> And the safest way to do identity is to have it be destructable and remakable on the fly.

It might be the safest, but it defeats lot of the purpose of identity. There is a reason it is a hassle to change your email address... so many services are tied to that identity. You can change it, but you have to change every service that is relying on it as your identity, and you still have to own your old email so you can prove to the service that you are the same person.

I am not sure how you could ever avoid this problem? The purpose of an identity is to be able to tell that one request is made by the same person who made a previous request... persistence is a requirement.

▲

jrm4 2 hours ago | parent [-]

Yes. And as much as I hate "well, users should just be smarter and deal with inconvenience," I think it may fit here.
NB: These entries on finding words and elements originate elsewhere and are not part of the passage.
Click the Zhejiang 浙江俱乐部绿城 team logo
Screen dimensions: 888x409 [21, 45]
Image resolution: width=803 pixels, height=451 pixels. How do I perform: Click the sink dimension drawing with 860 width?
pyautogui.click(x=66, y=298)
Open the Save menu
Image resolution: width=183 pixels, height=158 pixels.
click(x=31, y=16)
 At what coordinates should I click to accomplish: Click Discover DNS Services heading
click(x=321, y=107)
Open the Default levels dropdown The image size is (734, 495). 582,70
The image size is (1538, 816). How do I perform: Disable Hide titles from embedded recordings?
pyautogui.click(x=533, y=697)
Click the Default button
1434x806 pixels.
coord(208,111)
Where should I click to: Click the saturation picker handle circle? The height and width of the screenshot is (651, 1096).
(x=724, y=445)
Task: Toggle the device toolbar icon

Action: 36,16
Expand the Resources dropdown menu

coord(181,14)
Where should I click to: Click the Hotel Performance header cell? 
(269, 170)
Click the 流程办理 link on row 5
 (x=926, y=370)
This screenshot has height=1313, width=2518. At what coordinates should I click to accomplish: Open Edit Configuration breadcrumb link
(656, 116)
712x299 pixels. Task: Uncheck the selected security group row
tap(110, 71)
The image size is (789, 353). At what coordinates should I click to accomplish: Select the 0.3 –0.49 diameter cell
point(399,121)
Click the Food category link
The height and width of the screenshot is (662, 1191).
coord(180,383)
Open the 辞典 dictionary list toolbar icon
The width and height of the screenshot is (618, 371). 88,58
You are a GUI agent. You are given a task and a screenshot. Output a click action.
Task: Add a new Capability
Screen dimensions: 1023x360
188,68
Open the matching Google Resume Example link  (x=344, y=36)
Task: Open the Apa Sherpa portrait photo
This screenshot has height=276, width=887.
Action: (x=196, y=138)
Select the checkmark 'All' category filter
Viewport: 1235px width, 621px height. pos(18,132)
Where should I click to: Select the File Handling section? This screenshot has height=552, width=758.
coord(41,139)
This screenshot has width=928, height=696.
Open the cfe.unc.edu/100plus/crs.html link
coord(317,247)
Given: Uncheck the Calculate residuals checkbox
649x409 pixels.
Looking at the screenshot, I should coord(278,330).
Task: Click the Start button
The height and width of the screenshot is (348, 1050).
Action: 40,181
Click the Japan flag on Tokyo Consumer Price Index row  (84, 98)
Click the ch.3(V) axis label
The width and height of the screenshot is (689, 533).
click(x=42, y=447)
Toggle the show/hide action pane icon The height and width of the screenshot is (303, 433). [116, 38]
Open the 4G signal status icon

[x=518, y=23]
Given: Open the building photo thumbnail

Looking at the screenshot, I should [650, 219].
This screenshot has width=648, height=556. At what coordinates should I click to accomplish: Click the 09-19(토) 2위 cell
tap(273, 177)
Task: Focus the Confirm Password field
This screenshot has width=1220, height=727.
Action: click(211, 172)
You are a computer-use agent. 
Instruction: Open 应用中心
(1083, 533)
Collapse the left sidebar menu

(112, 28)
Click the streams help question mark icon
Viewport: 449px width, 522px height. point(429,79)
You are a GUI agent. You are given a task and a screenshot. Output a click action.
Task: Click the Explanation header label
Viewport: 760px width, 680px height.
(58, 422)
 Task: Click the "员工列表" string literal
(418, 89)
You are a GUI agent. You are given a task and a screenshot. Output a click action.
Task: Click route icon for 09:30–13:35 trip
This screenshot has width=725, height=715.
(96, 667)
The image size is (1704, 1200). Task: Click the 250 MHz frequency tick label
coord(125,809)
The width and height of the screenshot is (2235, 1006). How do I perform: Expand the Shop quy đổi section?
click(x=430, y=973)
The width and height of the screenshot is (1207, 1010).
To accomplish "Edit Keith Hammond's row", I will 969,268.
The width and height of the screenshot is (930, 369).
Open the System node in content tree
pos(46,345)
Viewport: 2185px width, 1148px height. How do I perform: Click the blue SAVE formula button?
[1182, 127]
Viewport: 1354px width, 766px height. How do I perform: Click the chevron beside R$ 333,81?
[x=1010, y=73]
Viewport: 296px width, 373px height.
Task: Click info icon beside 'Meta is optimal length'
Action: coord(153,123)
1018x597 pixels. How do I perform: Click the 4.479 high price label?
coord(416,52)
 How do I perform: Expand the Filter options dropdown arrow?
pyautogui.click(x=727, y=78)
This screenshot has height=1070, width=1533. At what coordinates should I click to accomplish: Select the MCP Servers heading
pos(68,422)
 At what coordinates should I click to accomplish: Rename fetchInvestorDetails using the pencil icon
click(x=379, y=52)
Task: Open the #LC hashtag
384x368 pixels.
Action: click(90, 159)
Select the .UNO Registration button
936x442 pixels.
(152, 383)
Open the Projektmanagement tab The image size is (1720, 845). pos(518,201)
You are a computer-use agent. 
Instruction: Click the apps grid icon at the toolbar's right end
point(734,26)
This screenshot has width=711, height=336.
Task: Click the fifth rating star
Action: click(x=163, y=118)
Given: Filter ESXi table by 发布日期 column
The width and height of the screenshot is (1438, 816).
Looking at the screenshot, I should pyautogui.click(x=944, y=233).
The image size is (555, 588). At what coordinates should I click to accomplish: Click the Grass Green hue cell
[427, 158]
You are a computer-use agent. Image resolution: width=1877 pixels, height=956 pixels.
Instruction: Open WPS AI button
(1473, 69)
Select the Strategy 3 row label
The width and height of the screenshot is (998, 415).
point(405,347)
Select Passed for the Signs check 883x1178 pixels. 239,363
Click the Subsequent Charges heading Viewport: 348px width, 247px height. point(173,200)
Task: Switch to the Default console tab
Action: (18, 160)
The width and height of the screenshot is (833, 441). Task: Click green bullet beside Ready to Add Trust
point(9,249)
Identity is always hard, and I strongly doubt there is any great way that makes it "easier" and still safe.

Aka, yes please kill passkeys, or at least be super upfront and informative.

"When you use passkeys, you are giving your keys to Apple or Google, and they cannot guarantee safety."

	▲	iamnothere 35 minutes ago \| parent [-]
		It may be that different types of identity are preferable for different use cases, rather than converging on a single system. > "When you use passkeys, you are giving your keys to Apple or Google, and they cannot guarantee safety." Not true with hardware passkeys, which also add a true second factor. Central passkeys are a problem, though.